I then executed a script remotely on a few clients to release DHCP and then to renew and that’s where it all has gone wrong. One machine out of the chosen few has gotten a DHCP lease but all the others have gone offline (guessing no DHCP lease given). The main problem is that I’ve done this remotely, am I going to have to go down to the offices tomorrow and renew / restart each machine or will windows automatically retry to gain a lease? The clients are running Windows 7 with 2/3 running Windows XP.

Thanks, Jamie

3 Spice ups

From reading your plan, it should have all worked.

Does the second DC have DHCP configured and authorised? Can you connect to the new DHCP server and see the logs? See if there are any errors, etc

That is exactly what I thought, weird that one machine got a lease and the rest didn’t…

It is configured and authorized and I can connect fine. The logs show no issues and it does show that one machine getting a lease.

Because one client came back, I will assume the method you used to script and execute was fine.

As I understand it, you did not restore the dhcp database from the old server to the new server, and you only created a new scope with the same IP range. One problem I have with that, is now you will be dealing with IP address conflicts. Maybe you got lucky with the one that came up, but the others may have pulled IP addresses that are already in use, causing IP address conflicts.

That would be my first guess.

Hmm yeah that sounds about right, going to pop in and turn off the switch and turn it back on, hopefully forcing all the machines to renew…

How did you issue the renew command after you issued the release command? Did you copy a batch file down locally and call it? As long as you DHCP server is running fine, if the end user restarts their machine it should come back.

Well I sorted it manually now but that could of been the reason! I didn’t think about running it locally. I ran it off the network and that probably released it, disconnected and then stopped reading the script

Ahh right, if you did an ipconfig /release from a script on the network it’ll never complete the script because it can’t read it from the network.

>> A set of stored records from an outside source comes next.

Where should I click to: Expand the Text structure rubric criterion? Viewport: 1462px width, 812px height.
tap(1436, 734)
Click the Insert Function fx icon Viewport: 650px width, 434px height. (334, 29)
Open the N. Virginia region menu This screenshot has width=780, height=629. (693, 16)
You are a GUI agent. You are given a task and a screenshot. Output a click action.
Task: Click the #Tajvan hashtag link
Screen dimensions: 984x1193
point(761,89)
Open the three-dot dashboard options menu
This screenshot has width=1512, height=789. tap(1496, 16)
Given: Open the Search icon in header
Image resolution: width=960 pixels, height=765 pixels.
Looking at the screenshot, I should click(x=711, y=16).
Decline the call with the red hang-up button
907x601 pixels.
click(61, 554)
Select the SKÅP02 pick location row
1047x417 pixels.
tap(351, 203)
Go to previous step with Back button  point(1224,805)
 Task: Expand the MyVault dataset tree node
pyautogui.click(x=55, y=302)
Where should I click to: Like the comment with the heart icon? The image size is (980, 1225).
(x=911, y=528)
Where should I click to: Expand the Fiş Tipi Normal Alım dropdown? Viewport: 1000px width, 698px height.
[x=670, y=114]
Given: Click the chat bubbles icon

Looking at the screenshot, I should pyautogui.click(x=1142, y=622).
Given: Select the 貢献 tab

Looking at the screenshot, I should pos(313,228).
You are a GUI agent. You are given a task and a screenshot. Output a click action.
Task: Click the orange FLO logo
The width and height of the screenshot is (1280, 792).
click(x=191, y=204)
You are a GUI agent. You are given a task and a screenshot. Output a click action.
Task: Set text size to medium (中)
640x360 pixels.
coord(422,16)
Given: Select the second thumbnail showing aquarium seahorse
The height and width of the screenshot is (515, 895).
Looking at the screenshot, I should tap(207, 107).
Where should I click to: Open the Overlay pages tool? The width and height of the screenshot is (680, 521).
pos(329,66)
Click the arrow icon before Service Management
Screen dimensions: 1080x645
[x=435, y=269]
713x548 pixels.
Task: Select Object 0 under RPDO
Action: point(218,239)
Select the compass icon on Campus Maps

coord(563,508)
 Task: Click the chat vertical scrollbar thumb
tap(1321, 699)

ipconfig /release = fall off the network :slight_smile:

2 Spice ups

restart the DHCP SERVICE, REBOOT A PC, if it fails to get the correct up address stop the DHCP SERVICE on server, reboot a pc - if it gets an address see what is handing out addresses. if you still have some getting address and some not then I would power cycle switches and routers between DHCP server and pc not getting an up address. hope this helps

I would have created a test subnet on both the old & new DHCP servers. Take advantage of lease time. Set the lease to one hour on your test subnet, deactivate the scope on the old serve and activate the scope on the new server. After an hour, the test device will request an IP address and the new server should respond.

If that works, use the lease time on the old servers. Make it something like 72 hours. Check your leases. deactivate one scope at a time while activating the new scope.

Mike R.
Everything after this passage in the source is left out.